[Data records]
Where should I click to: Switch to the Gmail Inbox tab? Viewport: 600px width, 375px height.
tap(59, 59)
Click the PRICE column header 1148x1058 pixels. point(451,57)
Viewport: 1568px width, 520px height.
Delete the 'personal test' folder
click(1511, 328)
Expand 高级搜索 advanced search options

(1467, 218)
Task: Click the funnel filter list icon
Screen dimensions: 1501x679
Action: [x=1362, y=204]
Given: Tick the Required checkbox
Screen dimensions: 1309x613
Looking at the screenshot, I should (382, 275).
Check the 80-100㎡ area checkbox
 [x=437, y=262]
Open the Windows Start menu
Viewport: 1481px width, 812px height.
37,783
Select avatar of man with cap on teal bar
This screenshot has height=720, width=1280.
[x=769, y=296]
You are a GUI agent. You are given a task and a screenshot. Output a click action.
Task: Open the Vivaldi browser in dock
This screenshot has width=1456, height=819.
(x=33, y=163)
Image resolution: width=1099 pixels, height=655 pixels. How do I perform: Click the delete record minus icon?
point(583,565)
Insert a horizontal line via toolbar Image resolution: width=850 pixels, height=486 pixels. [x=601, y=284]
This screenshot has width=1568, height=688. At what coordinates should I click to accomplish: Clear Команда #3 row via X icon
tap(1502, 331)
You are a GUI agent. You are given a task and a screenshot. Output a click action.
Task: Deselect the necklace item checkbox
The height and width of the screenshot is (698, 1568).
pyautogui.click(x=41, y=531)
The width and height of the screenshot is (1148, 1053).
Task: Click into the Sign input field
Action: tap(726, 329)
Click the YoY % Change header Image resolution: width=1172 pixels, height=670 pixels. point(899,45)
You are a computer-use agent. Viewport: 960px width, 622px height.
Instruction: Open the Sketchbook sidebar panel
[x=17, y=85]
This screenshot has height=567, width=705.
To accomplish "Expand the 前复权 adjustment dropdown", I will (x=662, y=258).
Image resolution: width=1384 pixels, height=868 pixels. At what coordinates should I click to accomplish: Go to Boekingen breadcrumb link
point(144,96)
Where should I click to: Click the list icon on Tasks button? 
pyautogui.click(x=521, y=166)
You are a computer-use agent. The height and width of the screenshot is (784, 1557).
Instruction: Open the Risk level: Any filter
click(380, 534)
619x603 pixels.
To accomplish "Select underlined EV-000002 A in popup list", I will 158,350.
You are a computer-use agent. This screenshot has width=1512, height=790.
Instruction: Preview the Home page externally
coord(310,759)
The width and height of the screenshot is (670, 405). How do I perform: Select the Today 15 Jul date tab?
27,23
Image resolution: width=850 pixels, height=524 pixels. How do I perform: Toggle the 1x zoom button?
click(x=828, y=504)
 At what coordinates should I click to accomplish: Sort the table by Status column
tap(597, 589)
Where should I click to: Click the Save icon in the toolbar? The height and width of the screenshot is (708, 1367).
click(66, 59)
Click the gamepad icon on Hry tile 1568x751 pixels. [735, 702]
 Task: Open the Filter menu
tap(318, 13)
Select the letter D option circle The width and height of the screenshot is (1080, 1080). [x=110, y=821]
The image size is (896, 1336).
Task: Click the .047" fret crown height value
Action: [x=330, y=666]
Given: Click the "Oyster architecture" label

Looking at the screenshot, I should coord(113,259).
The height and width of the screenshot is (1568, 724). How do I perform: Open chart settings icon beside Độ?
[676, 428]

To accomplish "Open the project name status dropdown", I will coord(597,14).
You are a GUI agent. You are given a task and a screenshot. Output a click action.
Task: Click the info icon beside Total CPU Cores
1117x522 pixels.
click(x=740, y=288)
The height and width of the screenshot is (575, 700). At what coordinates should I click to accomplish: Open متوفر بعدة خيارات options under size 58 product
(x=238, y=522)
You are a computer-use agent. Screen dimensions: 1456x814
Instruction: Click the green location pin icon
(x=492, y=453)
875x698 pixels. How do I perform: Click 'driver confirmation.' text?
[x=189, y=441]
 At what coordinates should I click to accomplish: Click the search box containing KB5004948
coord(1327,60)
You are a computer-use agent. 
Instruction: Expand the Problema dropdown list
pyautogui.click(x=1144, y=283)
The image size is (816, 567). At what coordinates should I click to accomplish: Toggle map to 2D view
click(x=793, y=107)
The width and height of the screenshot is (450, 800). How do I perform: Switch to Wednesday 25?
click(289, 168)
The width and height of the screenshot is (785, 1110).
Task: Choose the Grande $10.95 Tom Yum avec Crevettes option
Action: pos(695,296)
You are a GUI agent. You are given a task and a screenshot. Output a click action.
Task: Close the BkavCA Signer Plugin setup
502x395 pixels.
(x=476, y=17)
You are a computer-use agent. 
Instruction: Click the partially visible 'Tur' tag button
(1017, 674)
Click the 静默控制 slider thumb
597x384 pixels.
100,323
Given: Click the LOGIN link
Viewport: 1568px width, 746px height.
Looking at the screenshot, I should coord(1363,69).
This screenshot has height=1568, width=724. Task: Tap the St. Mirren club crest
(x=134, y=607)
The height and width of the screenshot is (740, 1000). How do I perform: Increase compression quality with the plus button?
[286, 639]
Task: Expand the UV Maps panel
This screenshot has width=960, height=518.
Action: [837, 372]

** WHAT IS BEING ASKED **
Reproduce the lines above exactly as they appear, starting with the line that contains "Image resolution: width=1384" and ending after the line that contains "I will coord(597,14).".

** RESULT FOR THIS TASK **
Image resolution: width=1384 pixels, height=868 pixels. At what coordinates should I click to accomplish: Go to Boekingen breadcrumb link
point(144,96)
Where should I click to: Click the list icon on Tasks button? 
pyautogui.click(x=521, y=166)
You are a computer-use agent. The height and width of the screenshot is (784, 1557).
Instruction: Open the Risk level: Any filter
click(380, 534)
619x603 pixels.
To accomplish "Select underlined EV-000002 A in popup list", I will 158,350.
You are a computer-use agent. This screenshot has width=1512, height=790.
Instruction: Preview the Home page externally
coord(310,759)
The width and height of the screenshot is (670, 405). How do I perform: Select the Today 15 Jul date tab?
27,23
Image resolution: width=850 pixels, height=524 pixels. How do I perform: Toggle the 1x zoom button?
click(x=828, y=504)
 At what coordinates should I click to accomplish: Sort the table by Status column
tap(597, 589)
Where should I click to: Click the Save icon in the toolbar? The height and width of the screenshot is (708, 1367).
click(66, 59)
Click the gamepad icon on Hry tile 1568x751 pixels. [735, 702]
 Task: Open the Filter menu
tap(318, 13)
Select the letter D option circle The width and height of the screenshot is (1080, 1080). [x=110, y=821]
The image size is (896, 1336).
Task: Click the .047" fret crown height value
Action: [x=330, y=666]
Given: Click the "Oyster architecture" label

Looking at the screenshot, I should coord(113,259).
The height and width of the screenshot is (1568, 724). How do I perform: Open chart settings icon beside Độ?
[676, 428]

To accomplish "Open the project name status dropdown", I will coord(597,14).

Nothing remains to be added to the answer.